Community Indicators for Your Community

Real, lasting community change is built around knowing where you are, where you want to be, and whether your efforts are making a difference. Indicators are a necessary ingredient for sustainable change. And the process of selecting community indicators -- who chooses, how they choose, what they choose -- is as important as the data you select.

This is an archive of thoughts I had about indicators and the community indicators movement. Some of the thinking is outdated, and many of the links may have broken over time.

Saturday, January 24, 2009

PPMRN Conference

I'm at Rutgers, attending the Public Performance Measurement & Reporting Network's Second Annual Public Performance Measurement and Reporting Conference and having a great time. The discussion has been lively and the presentations, for the most part, thought-provoking. The conference organizers are promising to have the presentations available online fairly shortly, and are recording each session in order to put the audio online as well -- though the presenters didn't always stay near the microphones/recording devices, so I don't know how well that will work.
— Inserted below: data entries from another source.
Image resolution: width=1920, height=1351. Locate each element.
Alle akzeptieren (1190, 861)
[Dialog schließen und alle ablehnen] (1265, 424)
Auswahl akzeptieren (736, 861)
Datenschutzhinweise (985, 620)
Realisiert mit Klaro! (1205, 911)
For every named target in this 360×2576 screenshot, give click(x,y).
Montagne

Because the presentations should be available, I'll just share a couple of thoughts on Friday's sessions that I attended. (They had three workshops going on at any one time, so I had to pick and choose what I could attend, which is another reason I'm looking forward to the other presentations being made available.)

It became clear in the first session that "performance reporting" and "performance budgeting" and "performance management" and "performance measurement" were terms used by different presenters to mean related, but different, things. For example, one speaker defined performance budgeting as "requiring strategic planning by executive agencies, the development of goals and objectives, performance measurement development, reporting, benchmarking, and the evaluation of performance." Others saw performance budgeting as a piece of that picture, part of a system of performance management. David Ammons questioned whether performance management was a system or an act, and pointed to acts of performance management. It was heady discussion.
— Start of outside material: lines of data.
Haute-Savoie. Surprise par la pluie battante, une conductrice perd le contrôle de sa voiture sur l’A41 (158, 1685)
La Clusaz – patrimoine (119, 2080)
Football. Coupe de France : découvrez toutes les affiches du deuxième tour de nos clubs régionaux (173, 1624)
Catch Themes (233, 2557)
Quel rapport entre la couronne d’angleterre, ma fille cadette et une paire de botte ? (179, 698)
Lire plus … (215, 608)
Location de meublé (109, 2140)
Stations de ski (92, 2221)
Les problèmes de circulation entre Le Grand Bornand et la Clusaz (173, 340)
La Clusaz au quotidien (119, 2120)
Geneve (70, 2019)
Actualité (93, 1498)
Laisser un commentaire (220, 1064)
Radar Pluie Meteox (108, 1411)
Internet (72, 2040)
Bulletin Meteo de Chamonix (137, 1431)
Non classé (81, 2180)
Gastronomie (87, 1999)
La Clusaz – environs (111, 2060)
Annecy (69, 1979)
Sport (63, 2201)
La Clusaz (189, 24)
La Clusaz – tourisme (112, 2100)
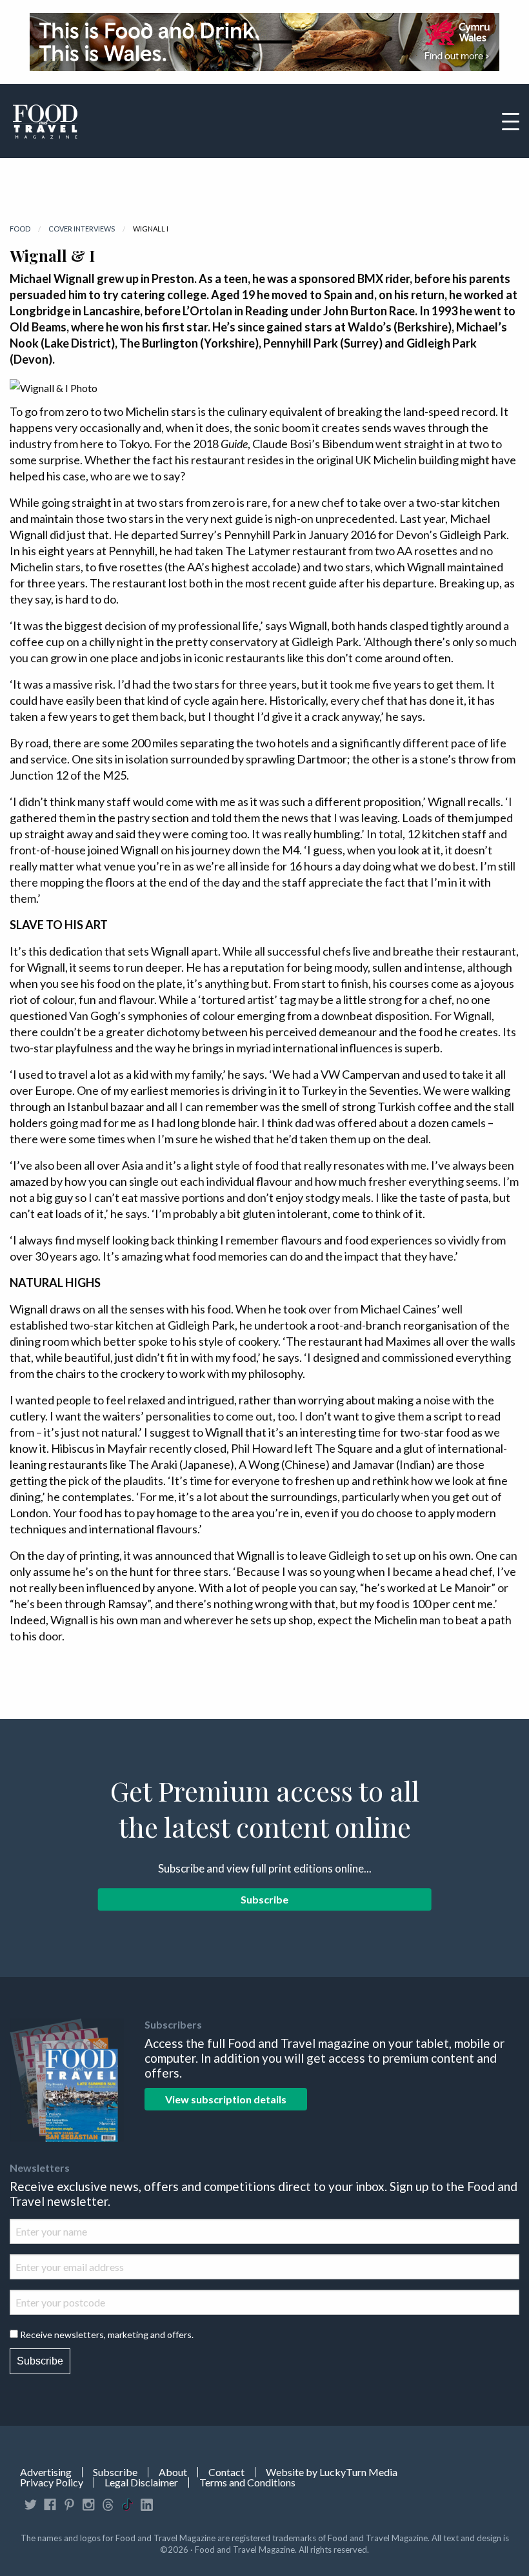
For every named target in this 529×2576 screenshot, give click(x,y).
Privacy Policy (51, 2482)
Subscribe (264, 1899)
But I was there primarily to understand and talk about two things: how data are used to improve decision-making and policy, and how citizens get involved in the process. I was pleased to see those two topics visited by nearly every speaker, with a range of opinions associated with how citizens could be involved in government performance measurement. Some of the roles they described for citizens were:

  • Audience. From most of the people I heard, government performance measures of some sort ought to be reported out to the people served by government. One speaker said it was the professional thing to do. Others were concerned that it might be too much information for citizens to understand, but there was general agreement that some level of information needed to be provided to the public and not just used for internal efficiencies and management purposes. (One attendee raised the point that there could never be too much data for the citizens, which I found heart-warming, but we were all largely data-interested folks there anyway.)
  • Survey respondents. We had some great presentations about the use of survey data and citizen responses as part of a performance reporting and management system. I particularly enjoyed (and recommend) Gregg Van Ryzin's work on analyzing citizen surveys for derived importance -- it's a different way of looking at the data that helps understand and create priorities.
  • Advocates for change. We heard of some performance management systems that were created because the citizenry demanded better performance of government.
  • Voters. We also heard of the filter some elected officials use in evaluating performance management reporting and budgeting systems -- "how will this help me get re-elected?" The role of citizen as voter has to be part of the list, because of this impact on how performance management reporting happens.
  • Participants in defining measures. A couple of speakers went farther to talk about how to involve citizens in defining what should be measured. I recommend Natasha Mihal's presentation from San Francisco as well as the Citizen Engagement presentation from Jacksonville -- yes, that's mine. Here's my particular bias: citizens can do more than just read a report or answer the phone when you want to know what they think. They can (and should) be full participants in the process. But you already knew that's what I thought ...
  • Users of information to improve the community. This role goes hand in hand with the one above. If it's government's information, it holds government accountable to fix a problem defined as a government responsibility. If it's the community's information, the citizenry can be brought in as partners to address a shared community problem, in which government has a role to play. That's my personal soapbox, but it was validating to hear the results in San Francisco where citizen involvement and improved government performance reporting went hand in hand.

Today should be even more interesting. If you're at the conference and are reading this, I welcome your feedback into the big topics I missed. (I also need to write about David Ammons' extended analogy of the forest of hardwood and softwood trees facing the storm.) If you weren't, your feedback is welcome anyway.